From the moment we're old enough to carry career ambitions we learn rule #1 for addressing what gets in the way of them:
"Don't take it personally."
This classic one-liner has been the mainstay since the first assembly cast out the first house member. It wraps around every fresh start, mid-course correction, and countless down-sizings and fire sales. And whatever bumps it was intended to cushion only rise to the surface -- and rupture. When one's career arc nosedives below the path we've cleared we hit the familiar potholes: hard decisions, obvious signs ... and no hard feelings!
I am not an HR professional or career coach. But I have a strong appreciation for the potholes that line the career paths of folks who need a tinge of personal integrity to remain vested in their professional roles. I am also an info maven who understands the rationale getting impersonal -- not to bring comfort to the recipient but protection for the message sender: "this is going to hurt me more than it hurts you."
From a behavioral perspective it helps to divide the senders and receivers into two camps: groups and individuals. An individual is at the front-lines of self-preservation. Whether you're a GI in combat overseas or a working stiff with a pink slip no one can doubt the authenticity of your firsthand experience. A group is an abstraction; the blending together of mutual concerns and aims. It operates as a second and third-party (you know someone in the group or you know of the group). Belief in secular groups and group communications are not measured by authenticity but by credibility: do other groups trust this one?

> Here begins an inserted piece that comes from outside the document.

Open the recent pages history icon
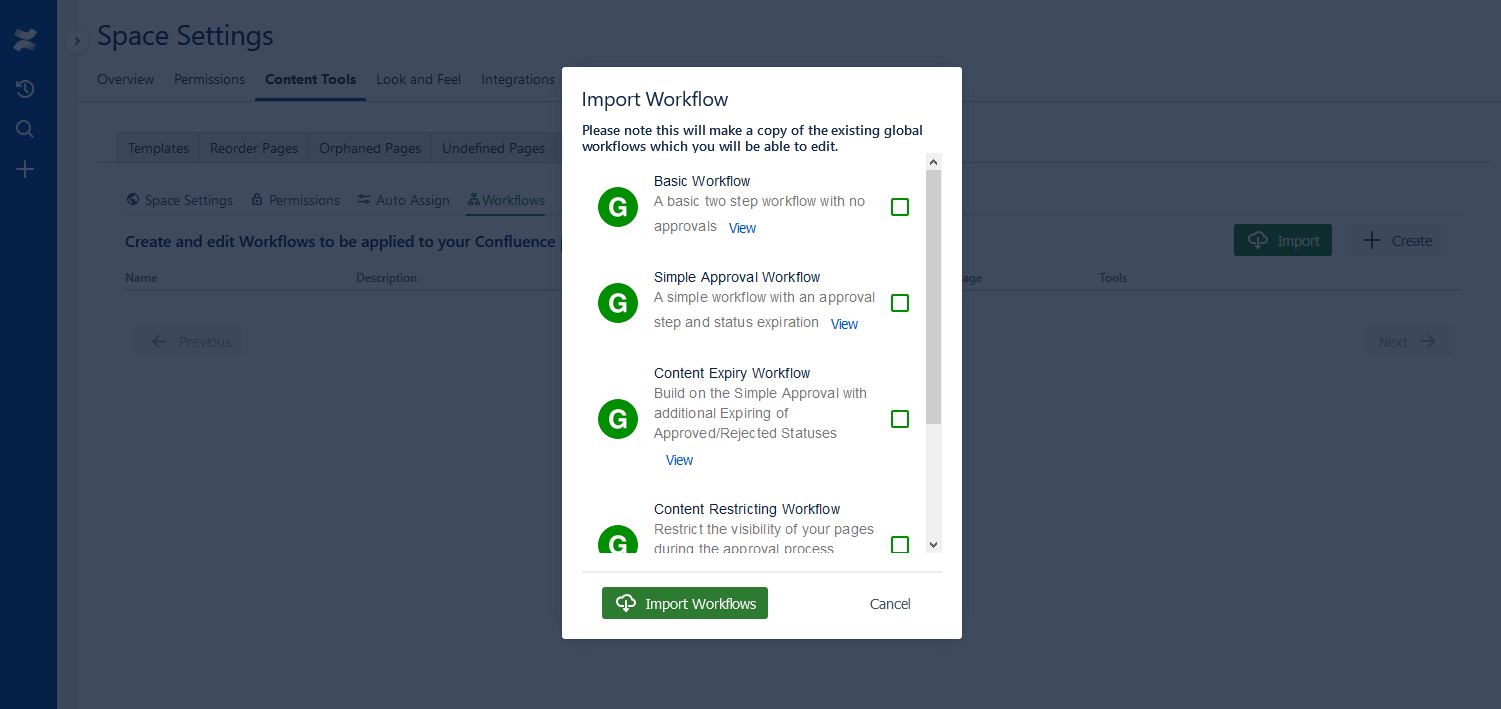 coord(25,89)
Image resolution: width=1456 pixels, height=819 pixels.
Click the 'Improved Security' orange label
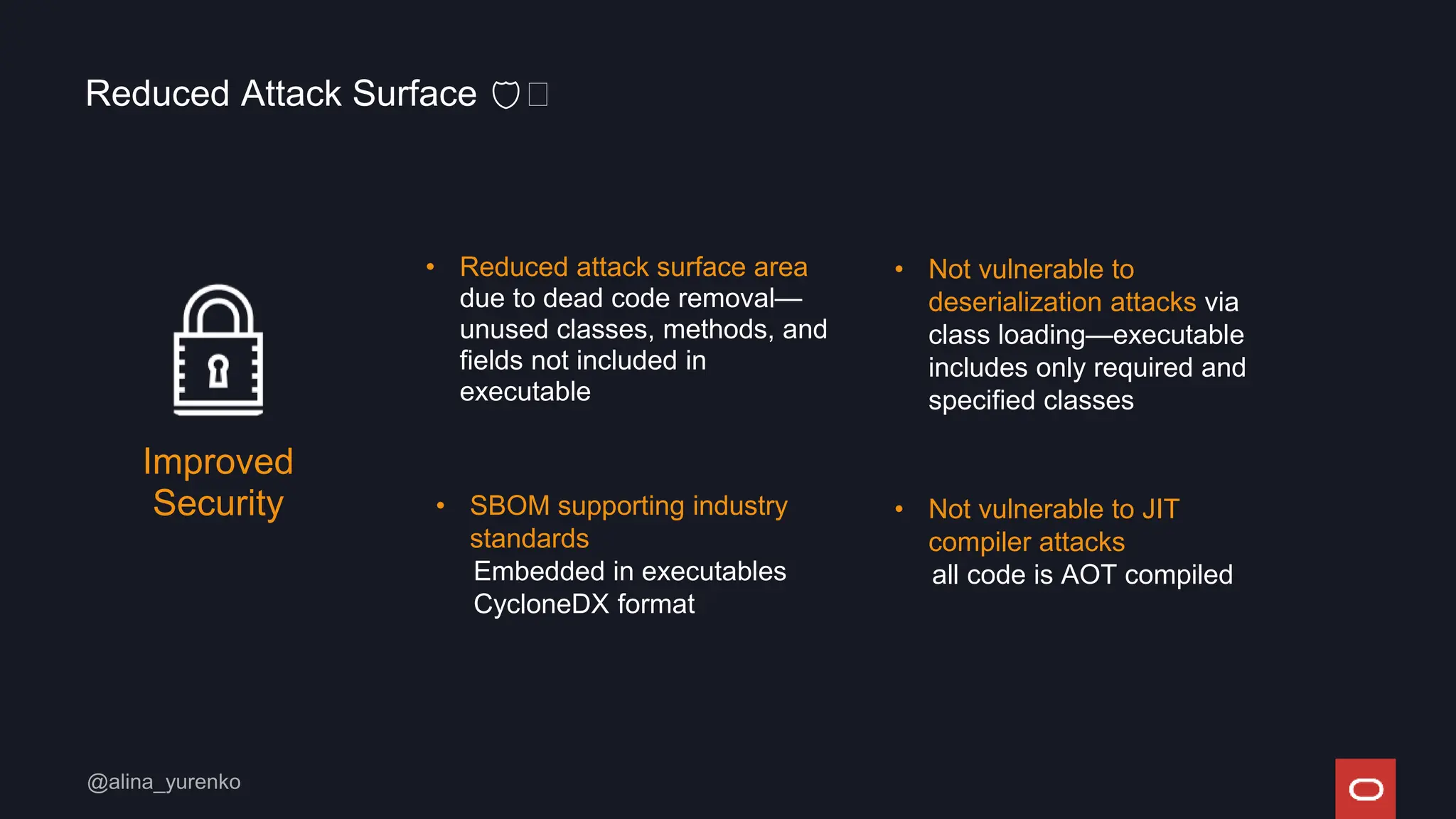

Groups serve the purpose of enforcing the personal will of its leaders. An individual cannot declare war. An individual cannot determine their own compensation level. An individual cannot be trusted based on their own self-serving motivations. The group acts as the instrument for carrying out individual will (pending their credibility with other groups). Is this good or bad? Is it strong leadership or conflict-of-interest?
Sorting that out is rarely a who-dunnit. It's more like a what-dunnit on behalf of a why-dunnit: what were they thinking when they _______? But any time a group moves to expel a member, consider this. Unless you've been kidnapped, wrapped in burlap, and tossed from the trunk of your captors, you are not alone. The authenticity of the experience, while isolating, is rarely done in isolation.
A shared expulsion and some common conclusions can lead to:
* stronger positioning, (what positions are defensible)
* a wiser outlook (what battles are worth waging)
* an elevation of awareness (how can I make my efforts worth your while), and
* a blending together of personal authenticity and professional credibility
Their by-product?
Personal integrity.
Now it becomes easier to get impersonal -- a survival method to eclipse our own impulses and others' agendas. Perhaps this framework can guide you on what groups to join and your future role within them. Perhaps it can suggest ways to communicate as an individual job-seeker to a group employer. More importantly it might help you to consider what's worth taking personally.
No, I'm not talking about your personal life. Your family, faith, and friendships go without saying. I'm referring to what you take personally in the name of your professionalism. These are your natural gifts. They are your professional assets. It's the subjects that you know more than most but can't learn enough about. It's the passion that beckons the road to rise with you. Amid the unreturned phone calls, fickle contacts, and unforeseen bottlenecks your talents are what you take with you to your next business venture, career switch, and/or job search.
It's also the realization of everything we're not so good at. That's the stuff to not take personally.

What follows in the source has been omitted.